Entró y dejó la maleta de piel allí mismo. Era un piso pequeño. Una habitación a la izquierda comunicaba con un salón modesto que quedaba en el centro, delante de la puerta, y del que salía, hacia la derecha, un pasillo que acogía un baño pequeño y una cocina dimunita. Detrás de la puerta de entrada encontró un paragüero y una pieza de madera clavada en la pared para colgar los abrigos. Se quitó la bufanda, la gabardina, y los colgó.

Fue al baño y abrió el grifo del lavabo y el de la ducha. Las tuberías se quejaron y vibraron con un sonido grutal y metálico que agitó un poco las paredes. A trompicones, como tropezándose, tosiendo como un abuelo asmático, el agua, amarilla, empezó a fluir. Los dejó abiertos mientras hacía pis y tiraba de la cadena; también mientras iba a la cocina a abrir el grifo del fregadero. Una vez allí encendió la caldera usando su mechero y buscó un enchufe para la nevera, pero iba a tener que separarla de la pared. No tenía fuerzas. Además, no tenía comida que refrigerar. Volvió al baño a cerrar los grifos y comprobó aliviado que el agua ya era limpia. Cerró el grifo del lavabo y el frío de la ducha: quería ver si la caldera calentaba. Al rato desistió. Regresó a la cocina y también cortó el agua. El silencio momentáneo dejó paso al murmullo de la ciudad, un susurro que se colaba por las ventanas sucias. Las abrió todas: la de la cocina, que a penas era un tragaluz; la del salón, por la que entró un viento helado que le limpió de antigüedad y claustrofobia los pulmones; y la modesta ventanita de la habitación.

No había armarios empotrados en ella, era un alivió. Siempre tenía la sensación de que la pared iba a tragarse su ropa. Tenía la sensación de que alimentaba a un gran monstruo de madera con un estómago que se perdía en el infinito de las paredes; un bicho insaciable atrapado entre los muros de carga del edificio; una bestia que intentaba liberarse para devorarlo todo: la cama, las cortinas, el sofá, la televisión. En esa casa desde luego no había nada más que devorar. El vater le pareció demasiado asqueroso incluso como para comida de armario empotrado, y la nevera tenía un especto fiero y no creía que el armario se hubiese atrevido a plantarle cara. No descartaba incluso que, en su calidad de electrodoméstico, la nevera saliese en defensa del televisor.
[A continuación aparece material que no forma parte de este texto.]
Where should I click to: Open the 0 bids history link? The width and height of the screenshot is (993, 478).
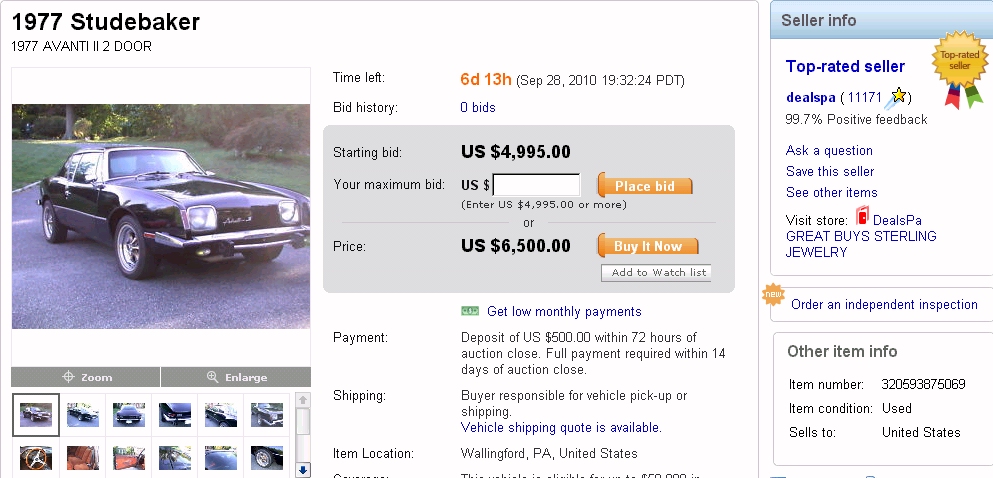(x=477, y=107)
El armario no empotrado era, en fin, inofensivo, y estaba vació. La mitad de la izquierda por completo y la de la derecha tenía hasta media altura una estructura de madera con cuatro cajones, también vacíos. No lo ponía, pero tenían nombre: calzoncillos, calcetines, camisetas interiores, y resto de cosas. Debajo del cuarto cajón, el último empezando por arriba, guardaría dinero y cosas importantes. Era un sitio perfecto para papeles los papeles confidenciales que no manejaba y las cartas sexualmente explícitas de las amantes que no tenía.

Debajo de la cama, una caja de cartón remendada con cinta de celo ancha contenía a duras penas una manta verde, una sábana que había sido blanca y una almohada famélica que se había autoconsumido con el tiempo como un preso en huelga de hambre. Puso la caja encima del colchón y estiró la manta y la sábana. Volvió hasta la puerta y arrastró la maleta a la habitación para ponerla también sobre la cama. No había traído consigo mucha ropa a pesar de que sabía que tendría que estar unos meses. Colgó sus dos chaquetas con sus dos pantalones de vestir, también los dos pares de vaqueros de tela clara, las camisetas, tres negras exactamente iguales y una blanca, todas sin marcas ni nada más que color plano, un jersey de lana negra y unas zapatillas de andar por casa que tenían agujeros en la punta y las suelas despegadas por los laterales.

Los calzoncillos blancos idénticos los metió en el primer cajón. Los calcetines, todos del mismo azul marino oscuro, en el segundo. Las camisetas interiores en el tercero. En el cuarto metió la pistola, un par de bragas de su ex mujer, una foto de su ex perro jugando con su ex hijo, y un bloc de notas que había comprado en el aeropuerto y en el que sólo había escrito: “la vida es una mierda y hace frío”.